She searched the high places first—anywhere he could be crouched. Watching. Waiting to strike. She searched the windows. The glass was covered with bars, but she knew that wouldn’t stop him if he found her. Nothing ever stopped him. He could get inside any house, any building. Anywhere. Rafe Cordeau, the thing of nightmares.
She was safe. She had to be. She lived completely off the grid. Underground. She only came out at night. Her one exception to her night rule was her hour of running just before sunset. She worked in a quiet part of town, in a store no one would ever consider she would work in. Rafe would never figure it out, not in a million years. He couldn’t find her this time. She’d planned too carefully. She’d even stolen enough money to get herself a start. Right out of his safe. The one no one could crack. She’d done that. He wasn’t going to get his hands on her again. Never again.

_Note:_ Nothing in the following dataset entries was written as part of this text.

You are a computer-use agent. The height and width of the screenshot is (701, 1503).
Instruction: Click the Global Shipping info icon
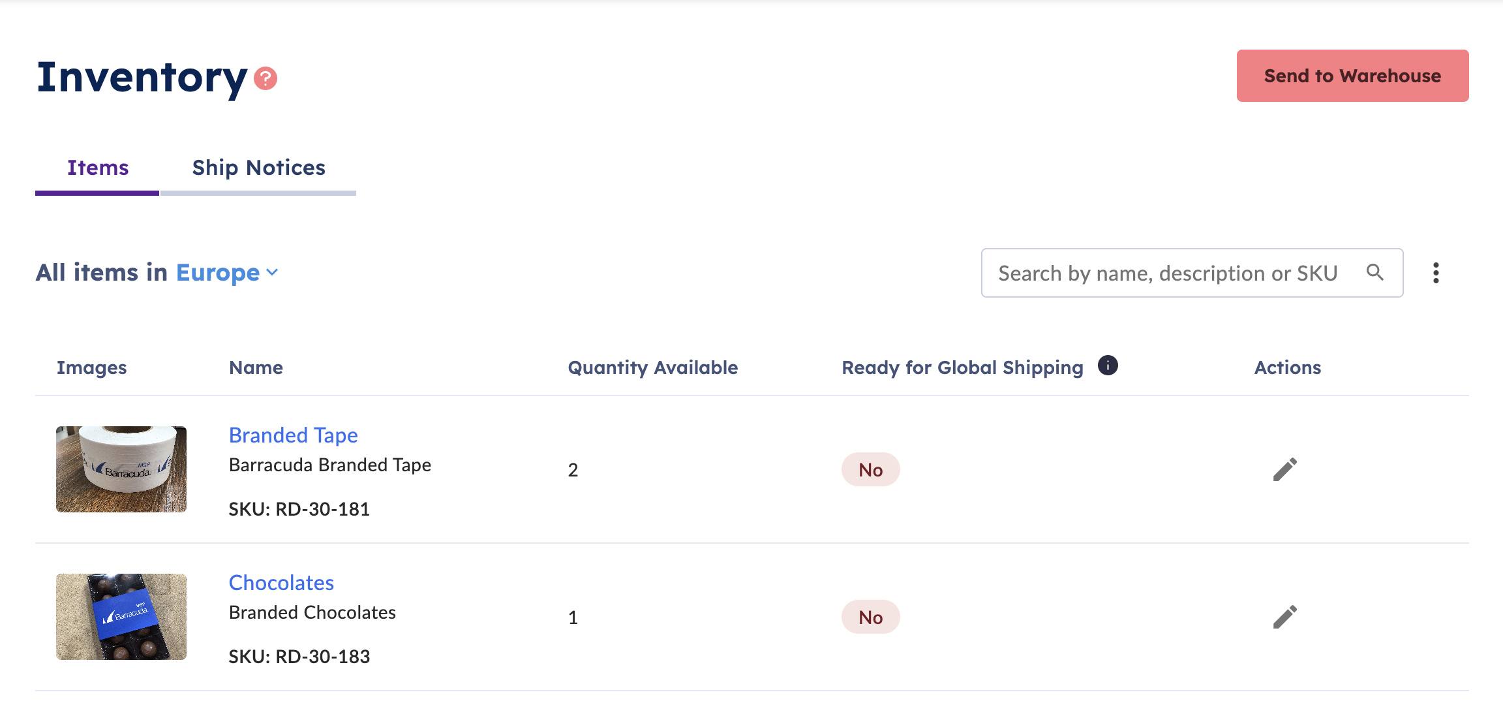(1108, 366)
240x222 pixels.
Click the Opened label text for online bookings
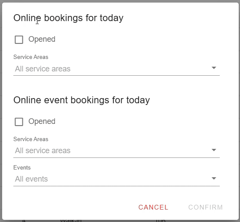42,39
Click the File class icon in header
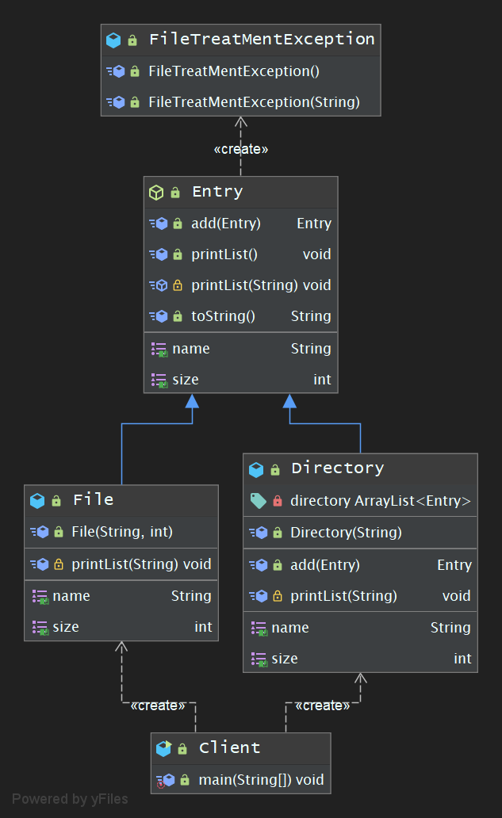This screenshot has height=818, width=502. [x=37, y=500]
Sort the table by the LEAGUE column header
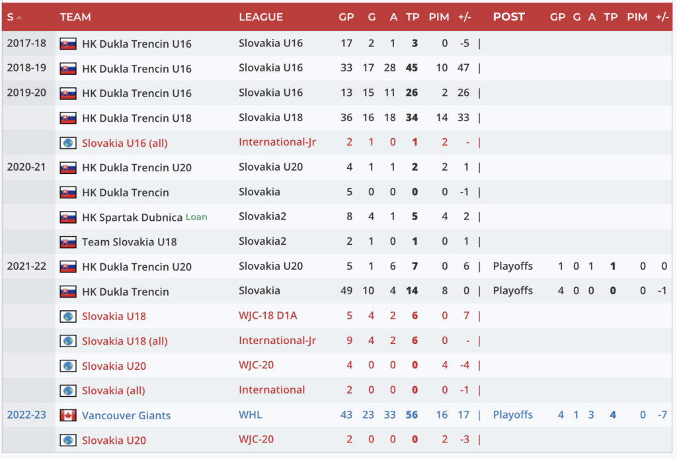Viewport: 677px width, 459px height. coord(260,17)
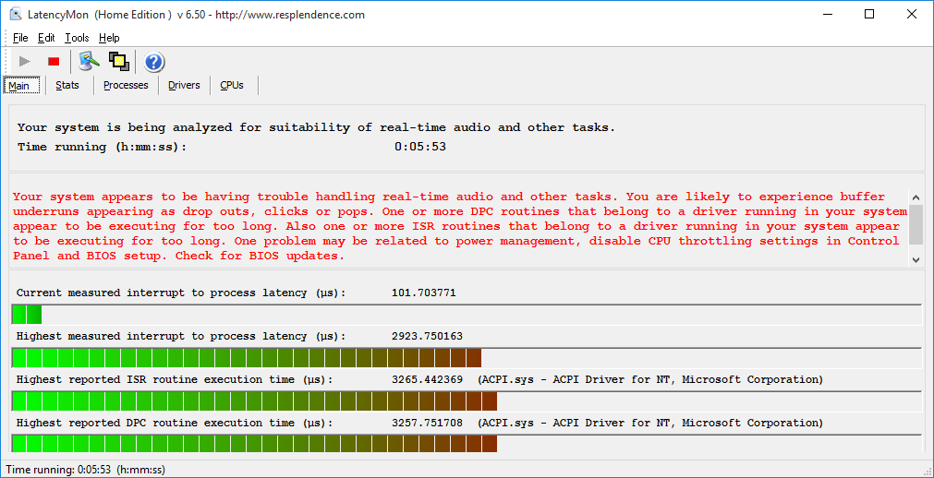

She fell back against the pillows, drawing her knees into her chest, making herself into a small, protected ball, rocking gently to try to calm herself, to push the terror of the nightmare away. She could taste bile in her mouth.
Drawing in great, deep breaths to try to control her wild heart, she felt something else, something inside unfurl and stretch. It terrified her too. There was something in her, biding its time, waiting for a chance to get out, and she feared it was a monster. She feared he’d put it there, he’d somehow made her like him.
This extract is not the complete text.